Tennessee does not require SR-22 filing for points-only suspensions unless the suspension was triggered by a violation that independently requires filing, such as DUI, reckless driving resulting in injury, or driving without insurance. A standard speeding-ticket suspension does not trigger SR-22. If your suspension does require SR-22, you pay the state's $50 reinstatement fee plus your insurer's SR-22 filing fee, typically $25-$50, and you must maintain the filing for 3 years from the reinstatement date.
After reinstatement, your insurance rate reflects both the underlying violations and the suspension event. Carriers treat license suspension as a separate high-risk signal. A driver with 12 points from multiple speeding tickets who completes reinstatement may see total rate increases of 60-100% compared to their pre-violation premium, and preferred carriers commonly decline coverage entirely, routing the driver to non-standard carriers with higher base rates.
Which Carriers in Tennessee Still Write Policies for Drivers with Multiple Points
Preferred carriers like State Farm, GEICO, and Progressive typically decline new applications or non-renew existing policies after a driver accumulates 6-9 points or receives two violations within 36 months. Standard-tier carriers and non-standard specialists continue writing coverage but at higher base premiums.

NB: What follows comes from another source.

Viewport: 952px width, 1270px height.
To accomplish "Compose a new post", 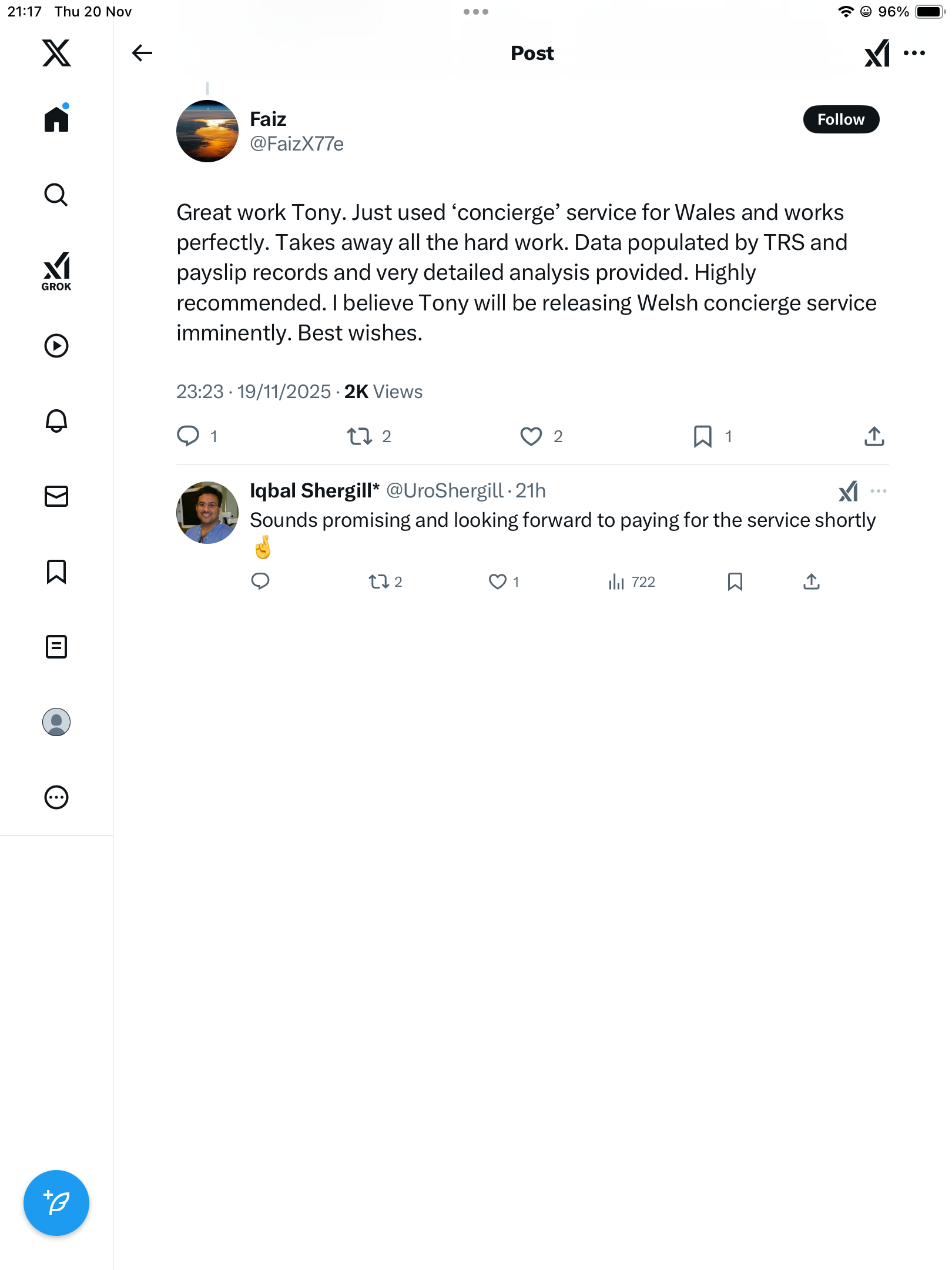I will [x=56, y=1202].
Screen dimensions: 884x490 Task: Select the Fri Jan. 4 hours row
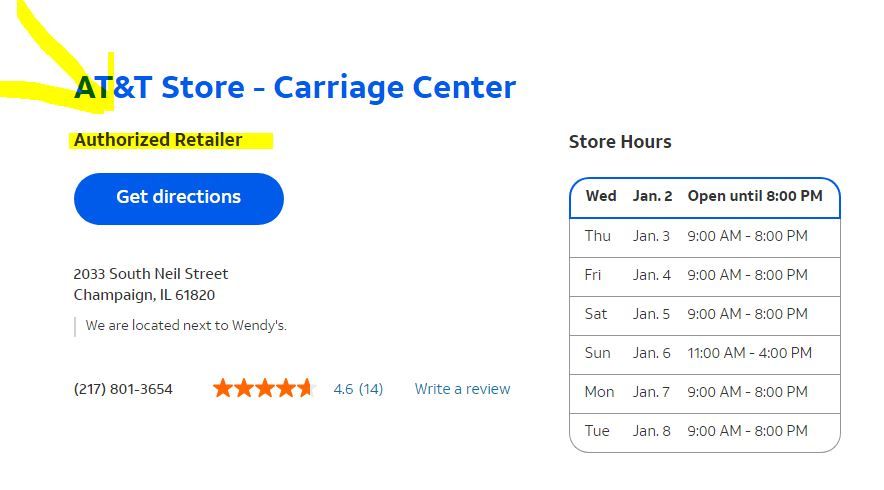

Non-standard carriers operating in Tennessee include The General, Direct Auto, Safe Auto, and Acceptance Insurance. These carriers specialize in non-standard risk and price policies 40-80% higher than preferred-tier rates for the same coverage limits, but they accept drivers with multiple violations, recent suspensions, or point totals that disqualify them from preferred markets. A driver paying $120/month with a preferred carrier before violations may pay $200-$250/month with a non-standard carrier after accumulating 9 points, even after points fall off the DMV record, because the carrier's lookback window still shows the violations.
Shopping matters more for pointed-record drivers than for clean-record drivers because rate variation between non-standard carriers is wider than variation between preferred carriers. One non-standard carrier may quote $240/month while another quotes $180/month for the same driver and coverage. Non-standard carriers do not all use the same underwriting models, and some weight certain violation types more heavily than others.

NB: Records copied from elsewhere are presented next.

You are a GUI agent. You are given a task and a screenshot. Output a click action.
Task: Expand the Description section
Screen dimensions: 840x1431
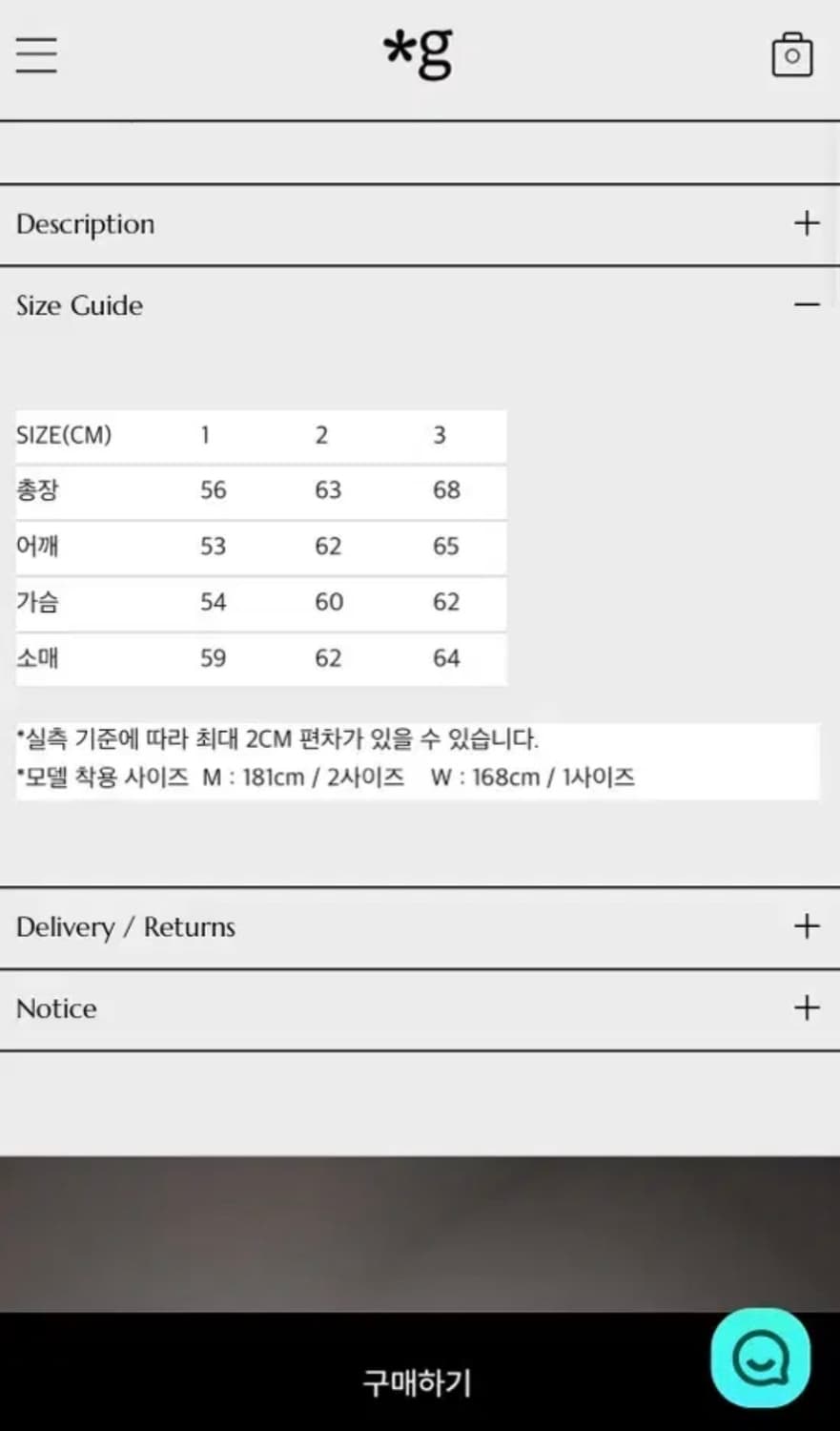806,222
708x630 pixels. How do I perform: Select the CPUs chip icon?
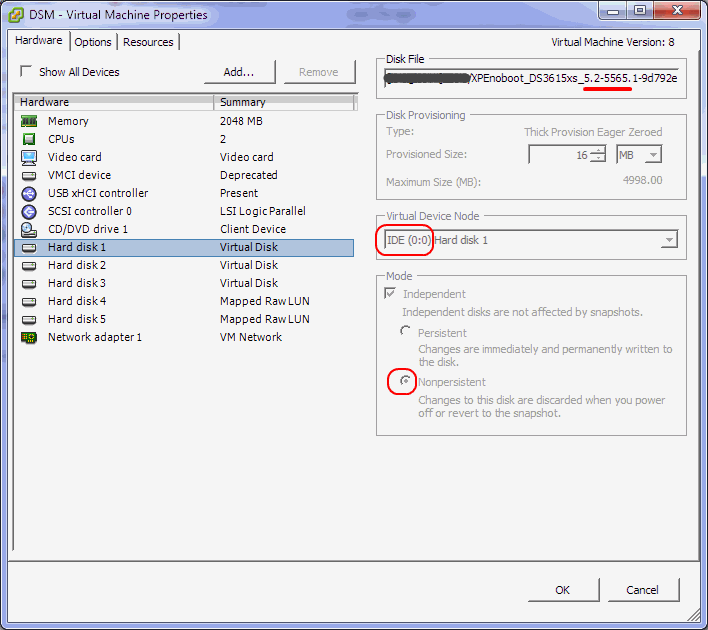[x=29, y=139]
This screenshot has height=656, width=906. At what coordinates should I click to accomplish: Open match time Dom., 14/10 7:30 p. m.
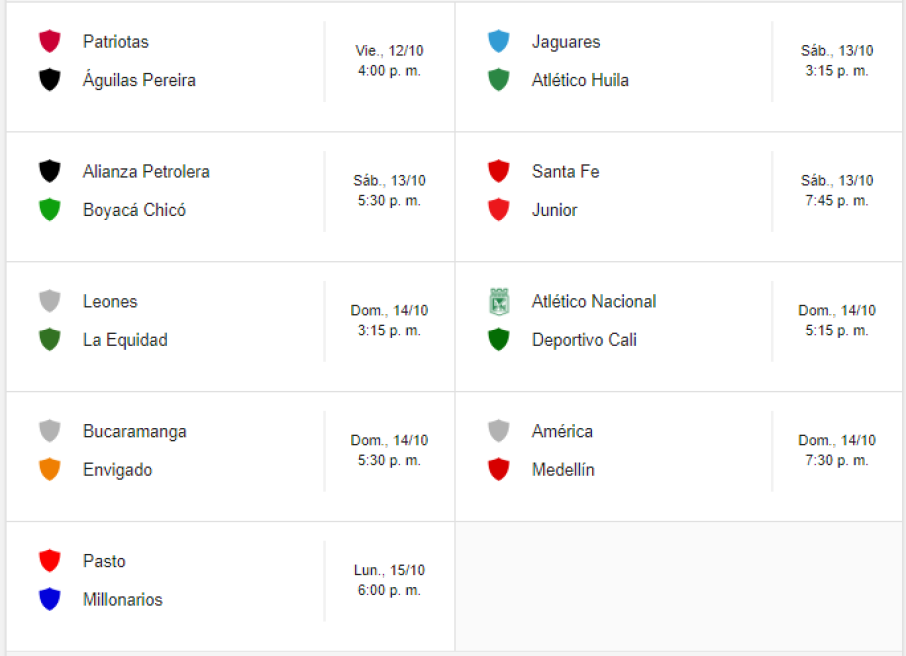tap(837, 450)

What Actually Drops Your Rate After Points Expire
Your rate drops when three conditions align: you reach a renewal date more than 36 months after your last violation, your carrier pulls a new MVR showing no active violations in their lookback window, and your policy recalculates without the surcharge applied. This does not happen automatically at the 24-month mark when Tennessee removes points from your DMV record.

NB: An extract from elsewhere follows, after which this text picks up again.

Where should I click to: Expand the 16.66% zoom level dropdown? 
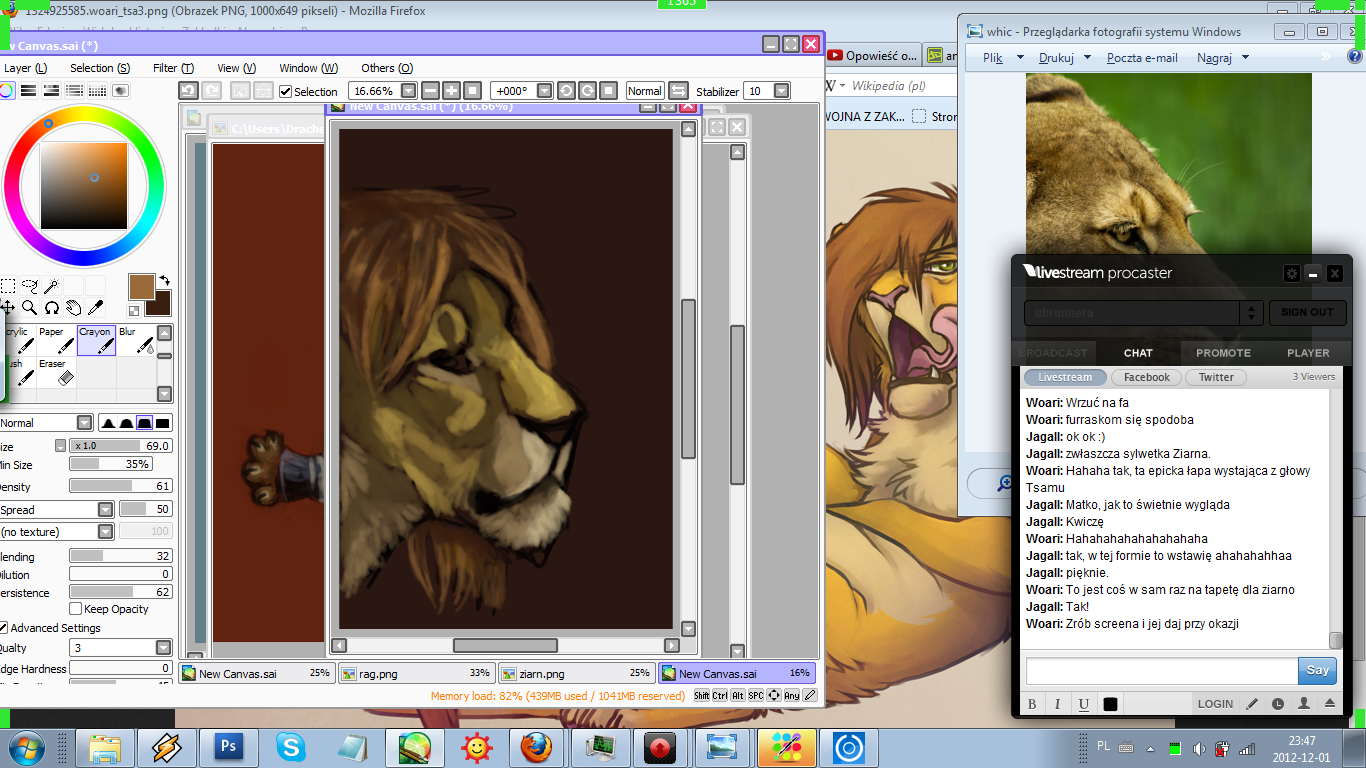tap(408, 91)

If you stay with the same carrier, request re-rating at your first renewal after the 36-month mark. Some carriers automatically apply the rate reduction when the surcharge period expires. Others do not recalculate unless you request it, and the surcharge continues rolling forward at each renewal. Call your agent or carrier 30 days before renewal and confirm the violation has aged out of the surcharge schedule.
Switching carriers after the surcharge period ends often produces a larger rate drop than staying with your current carrier and waiting for the surcharge to expire. New carriers pull a current MVR at application. If the violation is outside their lookback window, you quote as a clean driver. Preferred carriers typically use a 36-month lookback, so a violation from 37 months ago does not appear in your risk calculation. If you qualify for a preferred carrier again, expect rates 30-50% lower than non-standard pricing, even without the surcharge applied.